2. Alloy according to claim 1 comprising.: - Carbon (C) between 2.5% and 4% and / or - Silicon (Si) between 1.5% and 4.4%. 15

3. Alloy according to claims 1 or 2, comprising: - Magnesium (Mg) 0.02% to 0.1%.

4. Alloy according to any one of claims 1 to 3, comprising: - Manganese (Mn) 1% and < 0.8%. 20

5. An alloy according to any one of the preceding claims, comprising: - Chromium (Cr) < 0.4% and / or - Phosphorus (P) 0.04% and / or - Sulfur (S) < 0.015%. 25

6. Alloy according to any preceding claim, comprising: - Nickel (Ni) at least 3.5%, 4%, 4.5%, or 4.8% more than 7%, 6.5%, 6%, or 5.8%.

7. Alloy according to any preceding claim, comprising: 30 - Copper (Cu) at least 0.5%, 1%, or 1.5% and at most 3%, 2.5% or 2.2%. -8

8. Alloy according to any preceding claim, comprising: - Molybdenum (Mo) at least 0.15%, 0.25%, or 0.3% and at most 1%, 0.8% or 0.5%.

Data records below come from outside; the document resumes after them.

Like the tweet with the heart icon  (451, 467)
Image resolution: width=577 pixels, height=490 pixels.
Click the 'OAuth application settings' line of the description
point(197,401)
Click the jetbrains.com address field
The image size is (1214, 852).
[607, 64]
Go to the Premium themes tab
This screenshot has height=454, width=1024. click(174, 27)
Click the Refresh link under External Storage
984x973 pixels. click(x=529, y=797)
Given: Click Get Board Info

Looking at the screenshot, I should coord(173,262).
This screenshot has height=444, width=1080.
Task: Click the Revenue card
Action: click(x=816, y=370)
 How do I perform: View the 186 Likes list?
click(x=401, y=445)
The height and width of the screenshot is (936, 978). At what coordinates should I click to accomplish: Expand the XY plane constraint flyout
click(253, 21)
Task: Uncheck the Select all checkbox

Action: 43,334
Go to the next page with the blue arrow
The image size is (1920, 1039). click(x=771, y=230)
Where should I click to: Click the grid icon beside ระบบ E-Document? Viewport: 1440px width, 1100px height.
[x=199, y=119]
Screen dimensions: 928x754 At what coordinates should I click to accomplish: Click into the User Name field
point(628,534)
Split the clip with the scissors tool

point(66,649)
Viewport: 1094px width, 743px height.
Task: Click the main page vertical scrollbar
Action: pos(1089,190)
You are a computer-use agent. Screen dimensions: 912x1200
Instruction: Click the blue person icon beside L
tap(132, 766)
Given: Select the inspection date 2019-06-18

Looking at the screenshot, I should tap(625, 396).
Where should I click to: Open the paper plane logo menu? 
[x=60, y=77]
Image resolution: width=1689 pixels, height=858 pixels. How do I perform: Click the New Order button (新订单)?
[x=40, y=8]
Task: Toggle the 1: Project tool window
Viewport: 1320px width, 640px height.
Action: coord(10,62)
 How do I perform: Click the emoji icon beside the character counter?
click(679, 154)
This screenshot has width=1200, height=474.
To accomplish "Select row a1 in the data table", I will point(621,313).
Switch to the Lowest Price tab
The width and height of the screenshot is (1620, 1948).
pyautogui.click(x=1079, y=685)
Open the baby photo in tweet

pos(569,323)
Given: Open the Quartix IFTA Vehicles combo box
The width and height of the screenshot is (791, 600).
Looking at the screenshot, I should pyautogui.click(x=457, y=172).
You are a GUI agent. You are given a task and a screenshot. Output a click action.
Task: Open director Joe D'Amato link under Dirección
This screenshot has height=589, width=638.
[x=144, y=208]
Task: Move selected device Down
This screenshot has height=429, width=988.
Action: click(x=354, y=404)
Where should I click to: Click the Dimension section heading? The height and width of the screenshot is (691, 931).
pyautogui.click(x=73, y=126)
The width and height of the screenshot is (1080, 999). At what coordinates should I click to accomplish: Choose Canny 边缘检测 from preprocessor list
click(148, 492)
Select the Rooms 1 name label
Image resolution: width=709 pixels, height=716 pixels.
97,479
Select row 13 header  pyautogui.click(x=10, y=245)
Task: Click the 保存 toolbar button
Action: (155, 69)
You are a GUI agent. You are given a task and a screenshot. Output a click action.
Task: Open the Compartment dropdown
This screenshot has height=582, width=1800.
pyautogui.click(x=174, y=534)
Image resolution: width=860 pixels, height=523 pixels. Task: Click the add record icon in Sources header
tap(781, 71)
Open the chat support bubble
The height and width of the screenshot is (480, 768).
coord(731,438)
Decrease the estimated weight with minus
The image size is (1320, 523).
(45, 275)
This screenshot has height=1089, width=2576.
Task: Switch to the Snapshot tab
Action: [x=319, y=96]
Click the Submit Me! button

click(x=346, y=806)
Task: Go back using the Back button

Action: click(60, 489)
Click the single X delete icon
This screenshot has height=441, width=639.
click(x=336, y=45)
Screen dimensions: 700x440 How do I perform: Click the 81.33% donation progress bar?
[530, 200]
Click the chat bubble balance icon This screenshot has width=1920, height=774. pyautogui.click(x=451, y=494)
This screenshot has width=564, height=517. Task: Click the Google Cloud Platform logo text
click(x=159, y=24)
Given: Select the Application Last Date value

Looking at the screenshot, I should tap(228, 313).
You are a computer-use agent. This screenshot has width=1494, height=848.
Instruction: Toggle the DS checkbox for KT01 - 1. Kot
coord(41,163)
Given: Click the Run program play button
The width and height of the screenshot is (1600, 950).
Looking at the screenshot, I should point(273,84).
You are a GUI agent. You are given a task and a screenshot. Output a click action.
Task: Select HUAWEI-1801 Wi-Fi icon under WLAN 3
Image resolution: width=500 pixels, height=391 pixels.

9. Each made of an alloy, characterized in that the alloy is an alloy according to any 5 preceding claim, and in particular the part being a toothed wheel, and particularly a ring gear.

10. Process for manufacturing a component according to claim 9, characterized by the following steps: 10 - Casting a raw casting in a mold, - Cool the raw casting, particularly in the mold, obtaining the room.

11. Method of claim 10, wherein the raw casting is heat treated, in particular by aging.